**TASK DESCRIPTION**
Only part of the listing is needed, namely the lines from its start through the line with "Task: Remove the", and they should be retyped exactly.
SUPPLIED MATERIAL Start Marker
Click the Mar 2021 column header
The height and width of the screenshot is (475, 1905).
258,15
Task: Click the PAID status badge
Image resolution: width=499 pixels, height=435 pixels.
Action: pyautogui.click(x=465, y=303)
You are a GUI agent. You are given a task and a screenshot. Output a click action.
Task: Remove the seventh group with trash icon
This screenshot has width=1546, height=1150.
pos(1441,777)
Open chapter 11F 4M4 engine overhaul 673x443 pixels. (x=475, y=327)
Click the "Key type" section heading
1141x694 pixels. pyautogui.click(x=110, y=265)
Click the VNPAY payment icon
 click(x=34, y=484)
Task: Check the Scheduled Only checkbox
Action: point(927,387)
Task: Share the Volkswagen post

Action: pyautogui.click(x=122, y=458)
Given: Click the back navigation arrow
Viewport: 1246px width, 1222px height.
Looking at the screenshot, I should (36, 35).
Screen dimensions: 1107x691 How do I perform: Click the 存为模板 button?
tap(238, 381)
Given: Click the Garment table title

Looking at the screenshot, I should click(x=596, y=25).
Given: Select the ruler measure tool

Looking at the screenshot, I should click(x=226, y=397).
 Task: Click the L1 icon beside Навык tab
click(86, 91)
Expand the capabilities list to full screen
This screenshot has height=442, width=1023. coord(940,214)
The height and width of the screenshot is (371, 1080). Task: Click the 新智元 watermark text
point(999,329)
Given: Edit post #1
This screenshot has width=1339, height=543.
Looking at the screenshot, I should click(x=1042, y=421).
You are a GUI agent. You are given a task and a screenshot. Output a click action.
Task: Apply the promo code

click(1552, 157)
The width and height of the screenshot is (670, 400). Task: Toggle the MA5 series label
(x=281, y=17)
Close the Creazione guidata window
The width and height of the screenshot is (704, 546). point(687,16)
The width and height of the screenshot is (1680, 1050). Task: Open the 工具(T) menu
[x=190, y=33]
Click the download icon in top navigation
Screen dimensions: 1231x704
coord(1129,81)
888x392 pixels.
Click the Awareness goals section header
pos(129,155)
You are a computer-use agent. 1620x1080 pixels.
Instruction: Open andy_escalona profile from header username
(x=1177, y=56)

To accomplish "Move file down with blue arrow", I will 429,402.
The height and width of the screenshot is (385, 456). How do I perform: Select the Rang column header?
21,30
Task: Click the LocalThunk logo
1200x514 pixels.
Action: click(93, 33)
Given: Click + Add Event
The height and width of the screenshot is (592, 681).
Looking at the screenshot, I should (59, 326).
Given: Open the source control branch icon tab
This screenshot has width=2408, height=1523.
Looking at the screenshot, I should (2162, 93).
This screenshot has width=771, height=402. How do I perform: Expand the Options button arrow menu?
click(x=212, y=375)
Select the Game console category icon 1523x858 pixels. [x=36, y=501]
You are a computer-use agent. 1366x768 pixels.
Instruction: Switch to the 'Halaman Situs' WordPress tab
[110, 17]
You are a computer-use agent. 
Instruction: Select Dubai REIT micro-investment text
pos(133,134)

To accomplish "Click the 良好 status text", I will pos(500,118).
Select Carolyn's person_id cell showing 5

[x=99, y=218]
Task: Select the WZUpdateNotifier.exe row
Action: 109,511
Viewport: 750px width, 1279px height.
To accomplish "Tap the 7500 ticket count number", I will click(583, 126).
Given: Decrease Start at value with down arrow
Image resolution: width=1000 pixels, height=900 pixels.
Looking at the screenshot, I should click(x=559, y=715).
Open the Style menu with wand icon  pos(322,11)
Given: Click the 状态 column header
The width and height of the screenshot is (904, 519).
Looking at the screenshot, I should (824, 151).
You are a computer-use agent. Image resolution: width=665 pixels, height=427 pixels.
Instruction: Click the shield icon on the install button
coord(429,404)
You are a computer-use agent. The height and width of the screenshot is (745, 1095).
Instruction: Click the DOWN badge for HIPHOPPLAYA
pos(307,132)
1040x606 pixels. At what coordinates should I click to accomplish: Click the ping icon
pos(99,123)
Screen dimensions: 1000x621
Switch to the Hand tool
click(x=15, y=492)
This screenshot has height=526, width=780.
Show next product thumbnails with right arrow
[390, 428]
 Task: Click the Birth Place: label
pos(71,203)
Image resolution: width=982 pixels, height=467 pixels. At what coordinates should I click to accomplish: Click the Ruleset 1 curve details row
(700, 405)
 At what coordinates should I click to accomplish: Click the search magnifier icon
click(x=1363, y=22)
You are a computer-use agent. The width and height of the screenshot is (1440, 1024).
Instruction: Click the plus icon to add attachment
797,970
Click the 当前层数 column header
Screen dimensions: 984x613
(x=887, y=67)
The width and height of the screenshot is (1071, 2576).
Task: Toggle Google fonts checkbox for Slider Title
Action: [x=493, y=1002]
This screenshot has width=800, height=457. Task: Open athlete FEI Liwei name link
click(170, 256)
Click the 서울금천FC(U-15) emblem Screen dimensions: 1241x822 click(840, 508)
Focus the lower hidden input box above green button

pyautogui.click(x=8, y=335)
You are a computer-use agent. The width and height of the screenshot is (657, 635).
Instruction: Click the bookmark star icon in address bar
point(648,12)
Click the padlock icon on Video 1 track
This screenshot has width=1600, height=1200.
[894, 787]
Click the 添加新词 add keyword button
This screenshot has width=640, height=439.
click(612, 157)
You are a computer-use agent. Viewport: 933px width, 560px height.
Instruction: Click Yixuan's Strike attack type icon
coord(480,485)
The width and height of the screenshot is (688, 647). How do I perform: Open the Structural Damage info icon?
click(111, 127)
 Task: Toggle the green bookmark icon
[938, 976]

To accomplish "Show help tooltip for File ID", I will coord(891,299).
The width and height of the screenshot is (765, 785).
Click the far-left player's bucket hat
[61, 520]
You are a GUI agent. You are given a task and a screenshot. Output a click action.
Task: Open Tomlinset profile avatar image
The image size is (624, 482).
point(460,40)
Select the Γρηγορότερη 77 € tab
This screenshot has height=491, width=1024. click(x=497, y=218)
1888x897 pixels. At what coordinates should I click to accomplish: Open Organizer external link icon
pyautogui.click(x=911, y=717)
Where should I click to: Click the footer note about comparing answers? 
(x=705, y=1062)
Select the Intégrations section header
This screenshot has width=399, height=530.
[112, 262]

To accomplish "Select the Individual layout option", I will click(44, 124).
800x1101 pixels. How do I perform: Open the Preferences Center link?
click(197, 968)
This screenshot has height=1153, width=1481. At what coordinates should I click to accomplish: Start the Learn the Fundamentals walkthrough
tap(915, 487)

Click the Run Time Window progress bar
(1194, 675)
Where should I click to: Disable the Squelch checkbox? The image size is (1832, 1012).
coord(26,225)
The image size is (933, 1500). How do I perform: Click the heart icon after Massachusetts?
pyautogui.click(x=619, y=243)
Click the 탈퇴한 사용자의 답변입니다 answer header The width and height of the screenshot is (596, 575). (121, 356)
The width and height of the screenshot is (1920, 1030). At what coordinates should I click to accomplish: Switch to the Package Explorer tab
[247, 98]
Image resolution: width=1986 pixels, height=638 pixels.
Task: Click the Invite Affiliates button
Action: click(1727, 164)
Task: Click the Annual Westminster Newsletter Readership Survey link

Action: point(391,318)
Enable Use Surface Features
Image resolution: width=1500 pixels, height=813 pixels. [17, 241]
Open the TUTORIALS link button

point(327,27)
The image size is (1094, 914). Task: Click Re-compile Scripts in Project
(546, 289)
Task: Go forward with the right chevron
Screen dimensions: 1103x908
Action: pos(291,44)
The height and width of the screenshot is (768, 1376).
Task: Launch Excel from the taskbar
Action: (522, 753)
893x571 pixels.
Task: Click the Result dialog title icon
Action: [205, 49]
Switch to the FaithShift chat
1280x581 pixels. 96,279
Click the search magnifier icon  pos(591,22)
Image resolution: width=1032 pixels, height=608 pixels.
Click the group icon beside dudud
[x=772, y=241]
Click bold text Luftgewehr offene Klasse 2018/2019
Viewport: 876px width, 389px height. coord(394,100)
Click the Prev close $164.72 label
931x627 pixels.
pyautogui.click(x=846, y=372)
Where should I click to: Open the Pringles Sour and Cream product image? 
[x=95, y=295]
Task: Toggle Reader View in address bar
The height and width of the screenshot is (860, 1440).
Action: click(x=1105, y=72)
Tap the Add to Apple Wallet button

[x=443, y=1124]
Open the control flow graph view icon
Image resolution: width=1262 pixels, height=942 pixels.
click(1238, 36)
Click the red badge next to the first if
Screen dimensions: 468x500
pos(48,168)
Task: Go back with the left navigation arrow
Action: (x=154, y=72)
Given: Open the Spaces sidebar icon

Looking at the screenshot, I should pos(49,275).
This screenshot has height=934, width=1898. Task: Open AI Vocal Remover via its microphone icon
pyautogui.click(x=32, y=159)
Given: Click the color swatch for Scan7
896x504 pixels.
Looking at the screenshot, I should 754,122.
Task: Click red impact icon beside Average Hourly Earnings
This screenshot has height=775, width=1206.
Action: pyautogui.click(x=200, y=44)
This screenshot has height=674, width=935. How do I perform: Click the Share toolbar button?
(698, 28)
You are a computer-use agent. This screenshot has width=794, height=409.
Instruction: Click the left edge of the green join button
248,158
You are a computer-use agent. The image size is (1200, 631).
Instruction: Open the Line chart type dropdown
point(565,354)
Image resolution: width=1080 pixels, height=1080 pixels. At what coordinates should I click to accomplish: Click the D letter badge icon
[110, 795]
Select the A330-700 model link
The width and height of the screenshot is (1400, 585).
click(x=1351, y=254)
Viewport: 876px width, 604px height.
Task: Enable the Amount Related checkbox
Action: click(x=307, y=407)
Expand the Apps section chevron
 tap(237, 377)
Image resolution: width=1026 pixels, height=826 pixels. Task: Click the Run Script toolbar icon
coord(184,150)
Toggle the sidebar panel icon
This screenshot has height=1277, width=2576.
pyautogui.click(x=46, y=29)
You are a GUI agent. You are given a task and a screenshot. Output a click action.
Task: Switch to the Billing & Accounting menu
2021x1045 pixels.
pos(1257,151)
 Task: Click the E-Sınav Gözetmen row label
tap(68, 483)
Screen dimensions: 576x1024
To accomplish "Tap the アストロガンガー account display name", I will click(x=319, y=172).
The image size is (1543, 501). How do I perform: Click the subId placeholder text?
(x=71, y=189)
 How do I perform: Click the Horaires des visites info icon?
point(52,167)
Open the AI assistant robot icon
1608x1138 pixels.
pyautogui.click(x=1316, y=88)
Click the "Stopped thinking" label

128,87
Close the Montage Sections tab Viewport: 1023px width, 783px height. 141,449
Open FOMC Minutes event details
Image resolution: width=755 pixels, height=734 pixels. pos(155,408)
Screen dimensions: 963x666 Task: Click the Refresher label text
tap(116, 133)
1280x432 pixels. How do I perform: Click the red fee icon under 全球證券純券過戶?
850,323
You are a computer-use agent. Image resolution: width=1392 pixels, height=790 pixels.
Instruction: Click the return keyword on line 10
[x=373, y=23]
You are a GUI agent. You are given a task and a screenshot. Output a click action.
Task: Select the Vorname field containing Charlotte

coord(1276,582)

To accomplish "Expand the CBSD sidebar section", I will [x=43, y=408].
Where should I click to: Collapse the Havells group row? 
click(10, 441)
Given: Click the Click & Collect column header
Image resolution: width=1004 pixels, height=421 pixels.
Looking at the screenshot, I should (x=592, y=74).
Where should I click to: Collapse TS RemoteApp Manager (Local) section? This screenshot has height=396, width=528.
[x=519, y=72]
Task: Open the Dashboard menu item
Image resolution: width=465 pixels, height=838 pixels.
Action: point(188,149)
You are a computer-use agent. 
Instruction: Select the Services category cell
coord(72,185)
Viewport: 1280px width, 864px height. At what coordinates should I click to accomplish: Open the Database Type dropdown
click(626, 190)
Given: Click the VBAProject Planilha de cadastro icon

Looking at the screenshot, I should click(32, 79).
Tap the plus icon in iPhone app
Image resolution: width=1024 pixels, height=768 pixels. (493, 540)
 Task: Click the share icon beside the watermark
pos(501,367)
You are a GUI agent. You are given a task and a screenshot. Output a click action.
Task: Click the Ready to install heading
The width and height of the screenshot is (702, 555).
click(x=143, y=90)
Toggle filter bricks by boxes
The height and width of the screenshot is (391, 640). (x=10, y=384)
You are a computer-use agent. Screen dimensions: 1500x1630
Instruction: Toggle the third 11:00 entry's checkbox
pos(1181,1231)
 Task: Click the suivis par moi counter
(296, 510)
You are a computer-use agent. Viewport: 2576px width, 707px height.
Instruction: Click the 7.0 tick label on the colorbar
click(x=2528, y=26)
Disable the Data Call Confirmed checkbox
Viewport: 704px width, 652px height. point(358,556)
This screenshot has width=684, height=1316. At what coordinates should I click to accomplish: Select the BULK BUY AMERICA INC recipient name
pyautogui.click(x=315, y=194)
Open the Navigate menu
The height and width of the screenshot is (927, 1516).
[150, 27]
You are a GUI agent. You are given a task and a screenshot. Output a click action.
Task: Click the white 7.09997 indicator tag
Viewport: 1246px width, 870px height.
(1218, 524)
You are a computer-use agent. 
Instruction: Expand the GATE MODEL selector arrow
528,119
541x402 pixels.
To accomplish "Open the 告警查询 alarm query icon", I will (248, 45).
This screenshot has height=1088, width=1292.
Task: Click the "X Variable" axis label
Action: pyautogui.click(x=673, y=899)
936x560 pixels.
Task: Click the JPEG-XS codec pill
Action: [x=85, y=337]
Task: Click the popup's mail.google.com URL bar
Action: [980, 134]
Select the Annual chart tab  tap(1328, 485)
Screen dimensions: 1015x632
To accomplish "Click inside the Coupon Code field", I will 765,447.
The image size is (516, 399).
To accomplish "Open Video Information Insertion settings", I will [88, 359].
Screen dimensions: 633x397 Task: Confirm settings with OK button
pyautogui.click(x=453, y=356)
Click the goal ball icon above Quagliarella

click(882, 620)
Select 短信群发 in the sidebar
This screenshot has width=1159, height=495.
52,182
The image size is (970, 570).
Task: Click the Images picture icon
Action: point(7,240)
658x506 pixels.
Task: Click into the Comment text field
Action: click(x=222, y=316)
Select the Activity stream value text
SUPPLIED MATERIAL End Marker
**OUTPUT OF THE EXERCISE**
Click the Mar 2021 column header
The height and width of the screenshot is (475, 1905).
258,15
Task: Click the PAID status badge
Image resolution: width=499 pixels, height=435 pixels.
Action: pyautogui.click(x=465, y=303)
You are a GUI agent. You are given a task and a screenshot. Output a click action.
Task: Remove the seventh group with trash icon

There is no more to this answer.